Na Barraca
Tinha passado o tempo de Cabo Ledo e o tempo da
Muxima. O fim aproximava-se. Agora íamos regressar ao Grafanil.
A “Cidade Grande” parecia chamar por nós, e nós
respondemos à chamada, regressando. Estava tudo no mesmo sítio. Só
Luanda tinha aumentado muito, tanto a cidade do asfalto, como a dos “Muceques”.
O ruído da cidade contrastava com a calma donde
vínhamos. Mesmo assim era agradável e nós, na casa dos vinte anos,
aproveitávamos o tempo e o dinheiro de que dispúnhamos.
A Cervejaria Biker era o lugar habitual onde se bebia
cerveja, agora acompanhada com pedacinhos de dobradinha cozinhada com
muito gindungo, trazida num pires, um por cada caneca, com um palito que
servia de garfo. Os coiratos tinham sido substituídos, havia melhor. Nas
cervejarias da ilha de Luanda era por cada caneca servido um prato de
gambas, mas custava vinte angulares. Era muito dinheiro para alguns de
nós!
::::
• _O QUE FAZER_:
1. Extraia todas as linhas das entradas sobre a localização de alvos no ecrã, sem qualquer alteração. Deixe as imagens de fora da resposta.
2. Continue o texto sobre o regresso a Luanda, começando logo a seguir à última frase apresentada.
As entradas não têm qualquer relação com o texto.

Dados sobre a localização de alvos visíveis
::::
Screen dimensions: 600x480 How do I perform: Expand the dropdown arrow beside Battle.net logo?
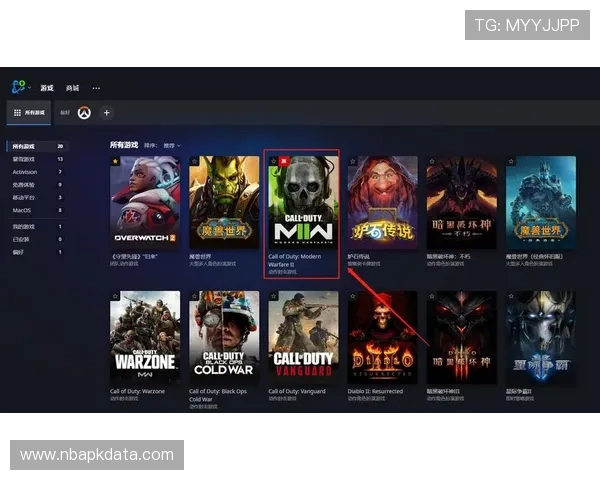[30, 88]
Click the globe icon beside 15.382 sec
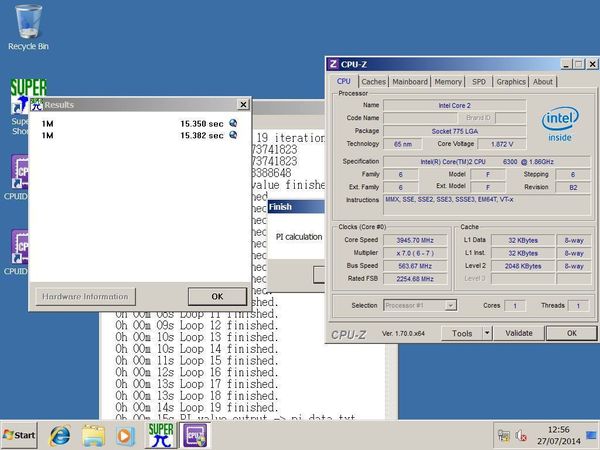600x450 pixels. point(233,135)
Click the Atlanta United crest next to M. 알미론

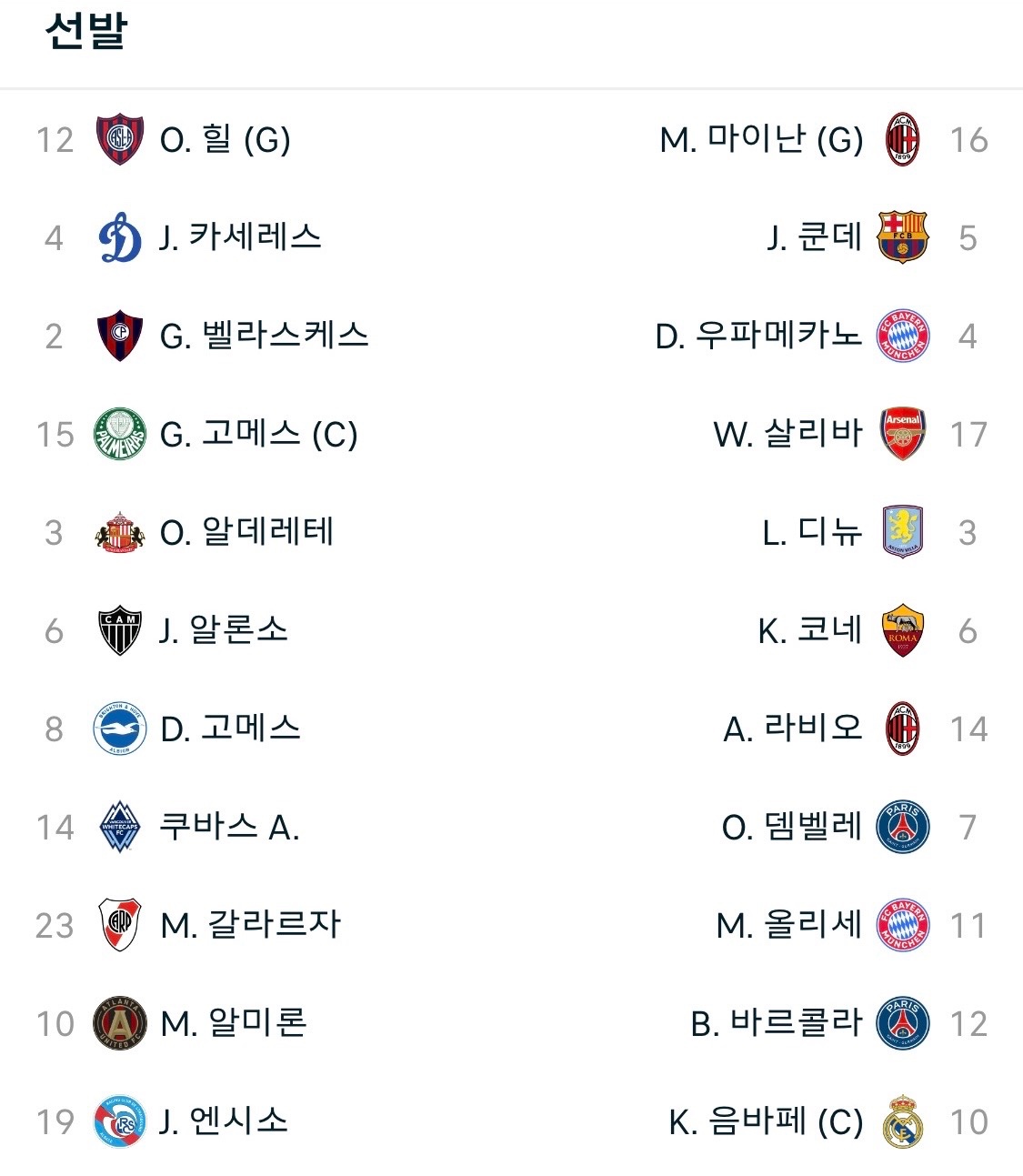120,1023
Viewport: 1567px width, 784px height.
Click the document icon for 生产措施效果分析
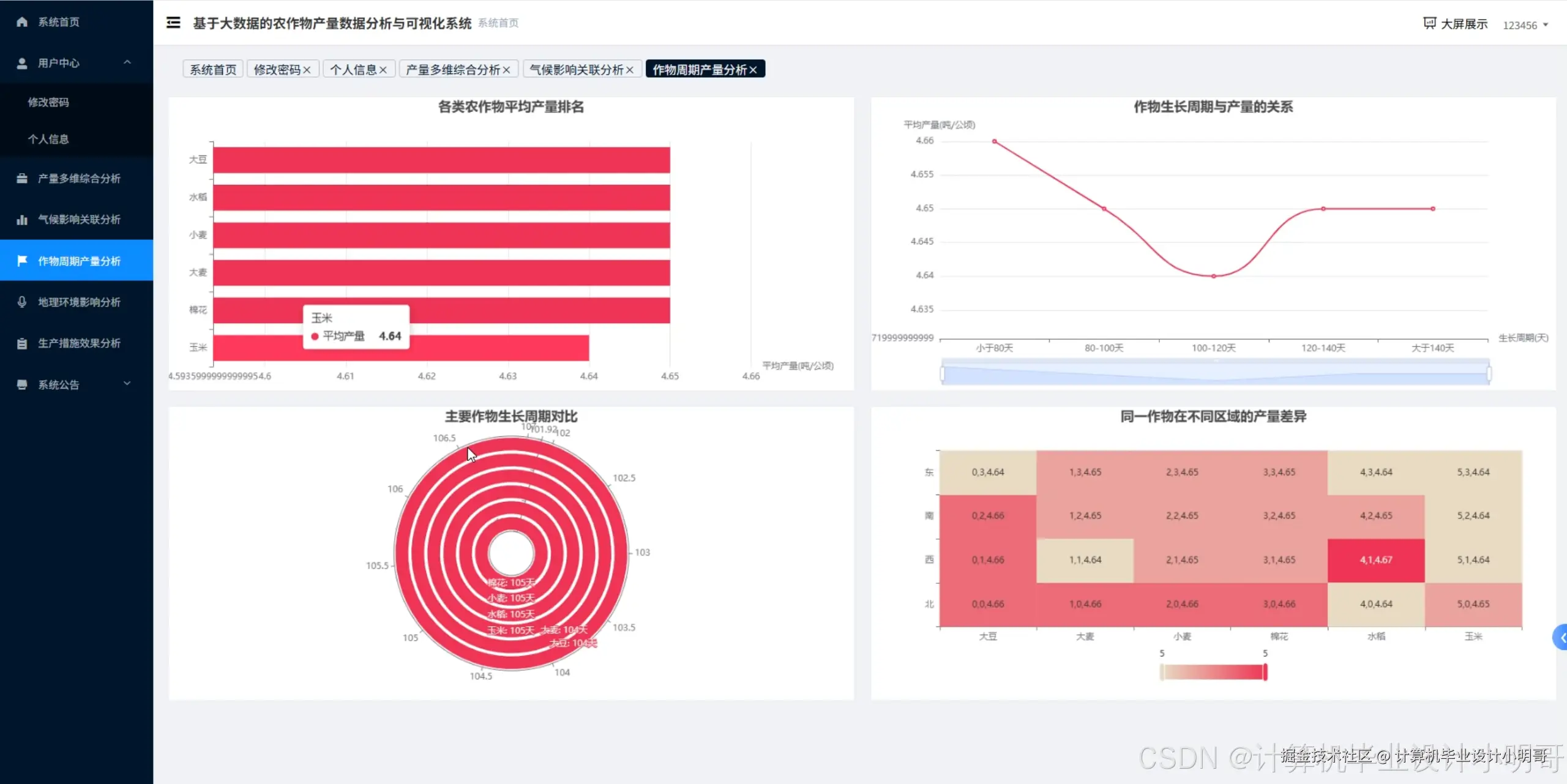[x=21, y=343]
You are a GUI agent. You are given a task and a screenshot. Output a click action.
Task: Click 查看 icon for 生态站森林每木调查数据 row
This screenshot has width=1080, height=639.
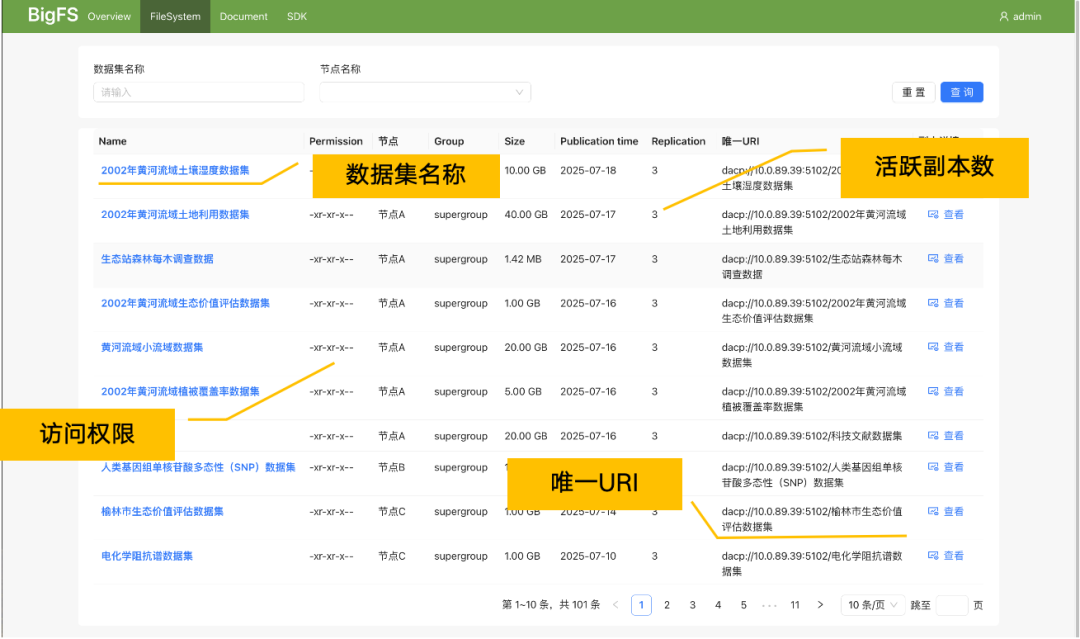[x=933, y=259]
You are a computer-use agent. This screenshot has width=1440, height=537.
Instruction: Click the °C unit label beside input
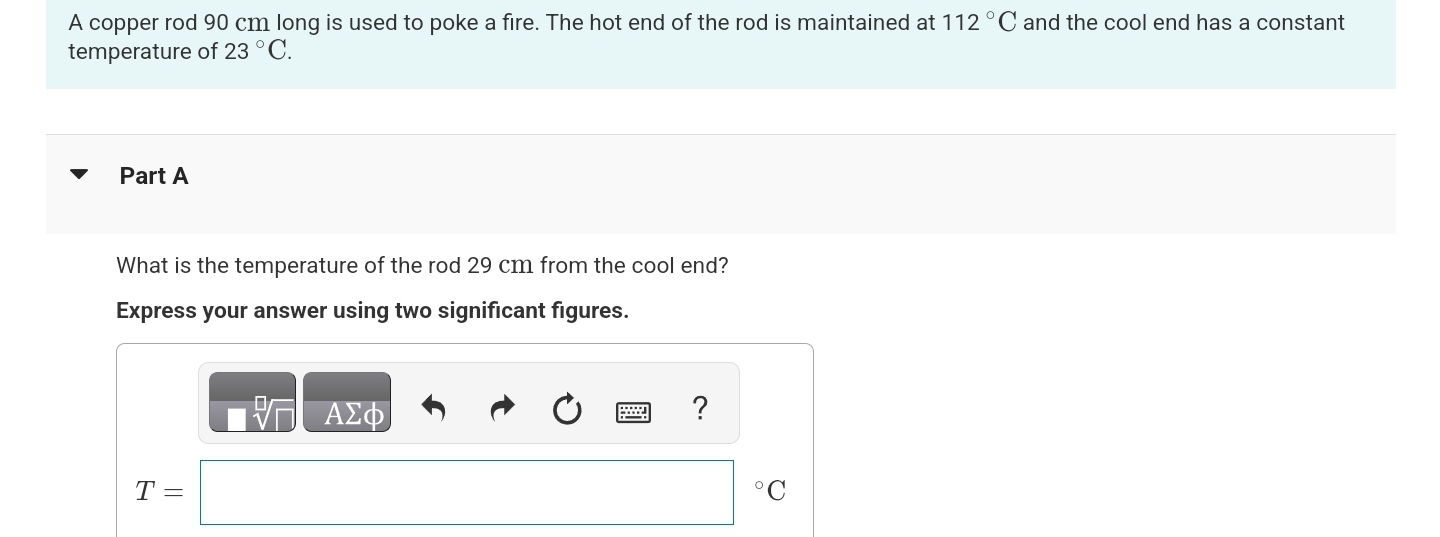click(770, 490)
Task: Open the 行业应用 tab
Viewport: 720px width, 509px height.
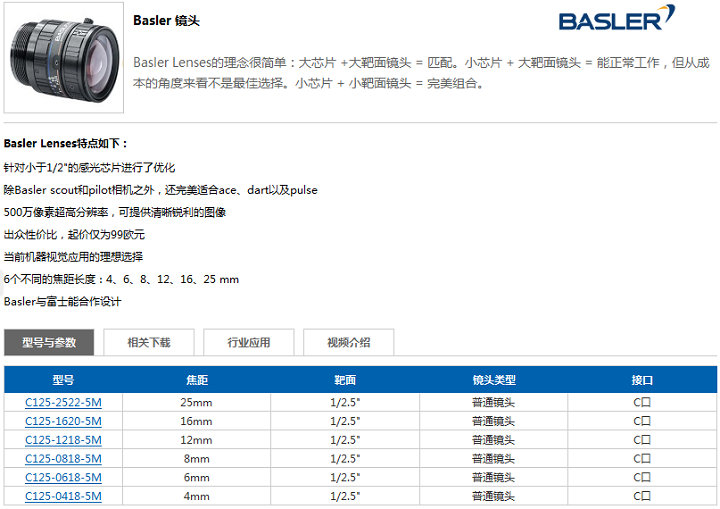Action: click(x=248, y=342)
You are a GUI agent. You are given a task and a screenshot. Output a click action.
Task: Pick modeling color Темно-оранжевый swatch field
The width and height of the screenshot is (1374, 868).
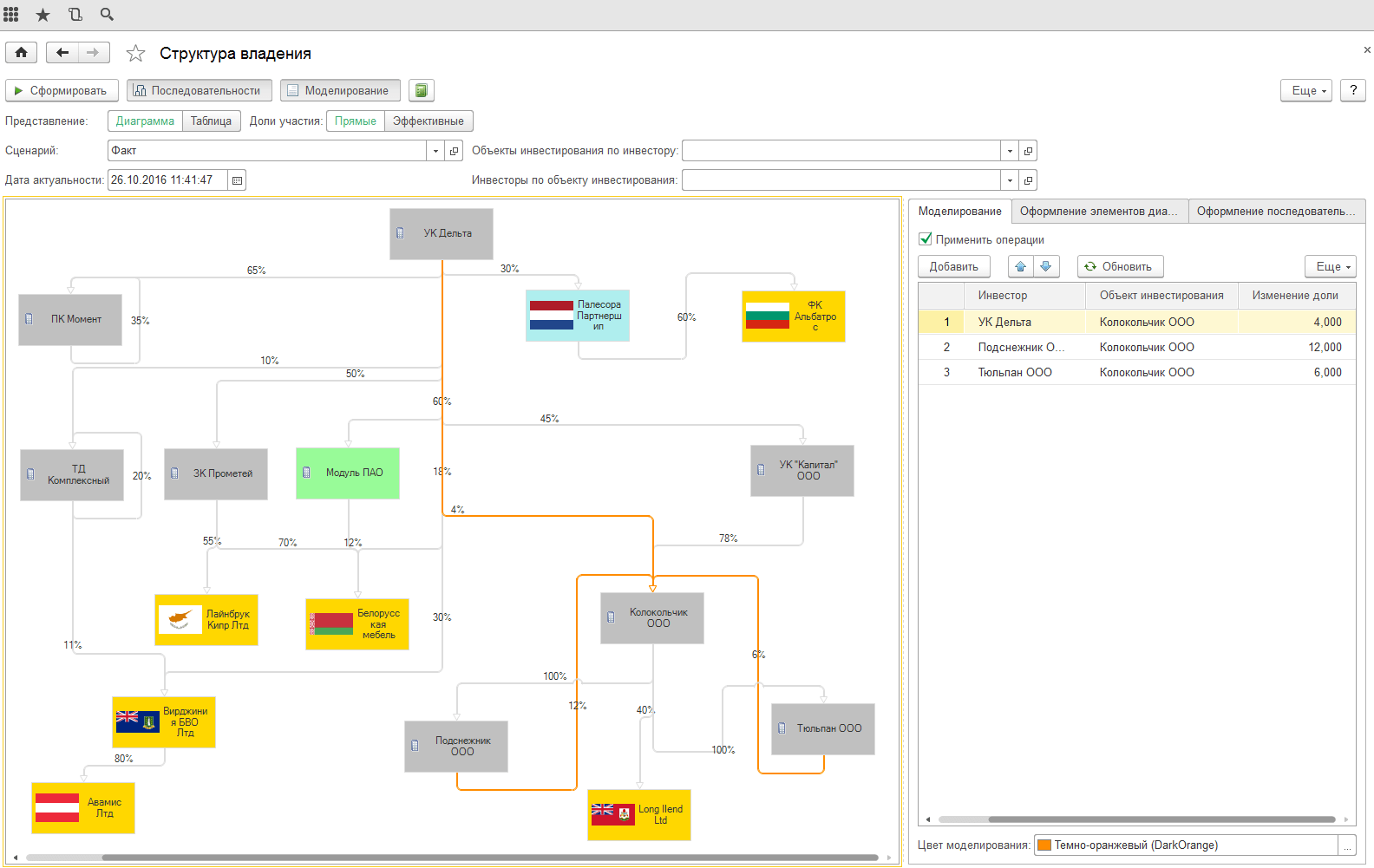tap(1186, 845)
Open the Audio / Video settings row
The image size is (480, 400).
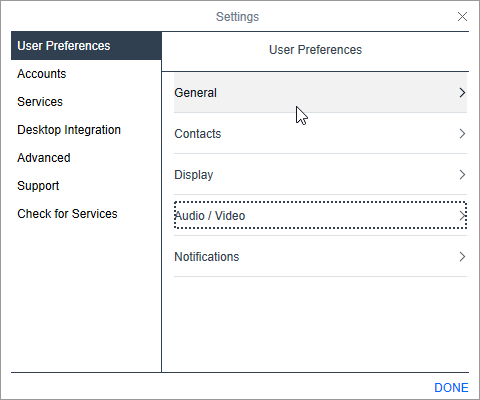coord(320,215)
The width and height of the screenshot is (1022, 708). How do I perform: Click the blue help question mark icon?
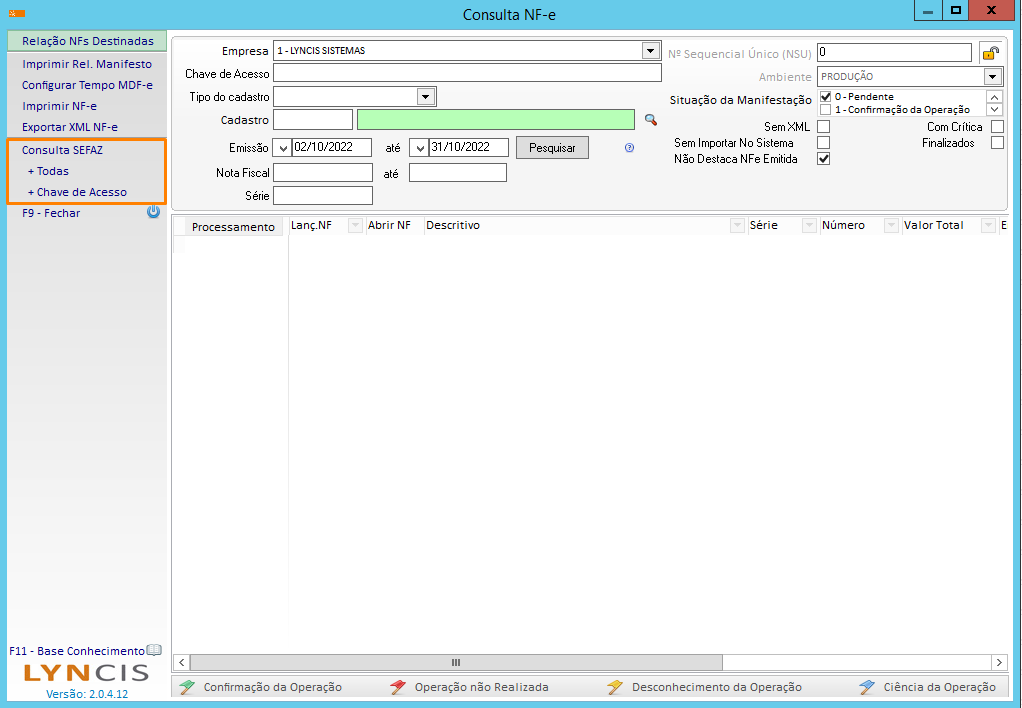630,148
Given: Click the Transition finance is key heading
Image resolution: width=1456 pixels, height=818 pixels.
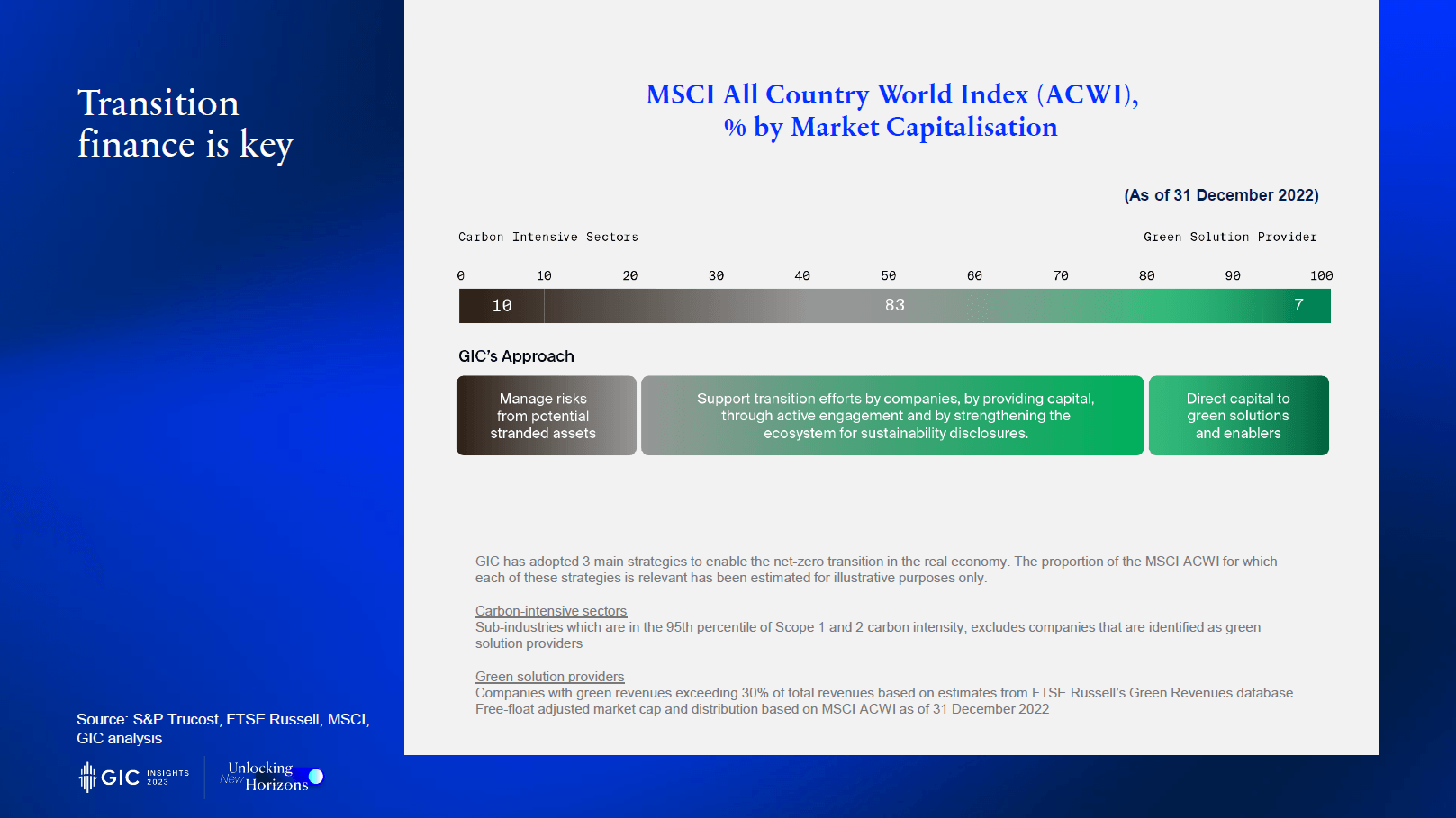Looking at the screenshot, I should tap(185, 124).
::::
• _RESPOSTAS POR ORDEM_:
1.
Screen dimensions: 600x480 How do I perform: Expand the dropdown arrow beside Battle.net logo?
[30, 88]
Click the globe icon beside 15.382 sec
600x450 pixels. point(233,135)
Click the Atlanta United crest next to M. 알미론

120,1023
Viewport: 1567px width, 784px height.
Click the document icon for 生产措施效果分析
[x=21, y=343]
You are a GUI agent. You are given a task and a screenshot. Output a click action.
Task: Click 查看 icon for 生态站森林每木调查数据 row
This screenshot has width=1080, height=639.
[x=933, y=259]
You are a computer-use agent. This screenshot has width=1440, height=537.
Instruction: Click the °C unit label beside input
click(770, 490)
Task: Open the 行业应用 tab
Viewport: 720px width, 509px height.
Action: click(x=248, y=342)
You are a GUI agent. You are given a task and a screenshot. Output a click action.
Task: Pick modeling color Темно-оранжевый swatch field
The width and height of the screenshot is (1374, 868).
tap(1186, 845)
Open the Audio / Video settings row
The image size is (480, 400).
coord(320,215)
The width and height of the screenshot is (1022, 708). How do I perform: Click the blue help question mark icon?
630,148
Given: Click the Transition finance is key heading
Image resolution: width=1456 pixels, height=818 pixels.
Looking at the screenshot, I should tap(185, 124).

2.
Dando protecção ao pelotão de engenharia
O tempo agora passava mais depressa. Mas nunca mais era sábado, pois o
dia do embarque parecia-nos tão longe! Ainda por cima, o nosso pelotão
(somos um pelotão de sorte…) foi destacado para render outro a fazer a
segurança a um pelotão de Engenharia, que construía uma ponte sobre um
rio, a Leste de Catete, na zona da Barraca. Era só uma semana... a comer
ração de combate! Felizmente assim não foi. Estava lá estacionada uma
cozinha de campanha da engenharia que faria as refeições para todo o
pessoal! Só tínhamos de levar a marmita para a comida, cantil para a
água, a colher e o garfo. Ah! E os panos de tenda para montar as tendas,
se quiséssemos ter onde nos abrigar.
Lá fomos, auto-transportados nas nossas viaturas. Era
perto, cerca de 80Km. Chegámos à tarde. O pelotão que substituímos
tinha-se retirado de manhã.
Montamos as nossas tendas, que ficaram num buraco,
abrigadas do eventual fogo directo de IN, pois a engenharia tinha cavado
aquele local para fazer os muros em volta mas, no caso de uma granada de
morteiro cair ali, era o fim de um pelotão. Enfim, já tinha servido para
os outros, serviria para nós também.
Conversámos com os nossos companheiros de engenharia
que já conheciam o terreno e nos indicaram como o outro pelotão fazia a
segurança. Durante o dia uma secção atravessava o rio e as outras duas
ficavam do lado de cá no acampamento.
Quando terminavam os serviços do dia, todos reuniam
no acampamento, onde passavam a noite. Concordámos.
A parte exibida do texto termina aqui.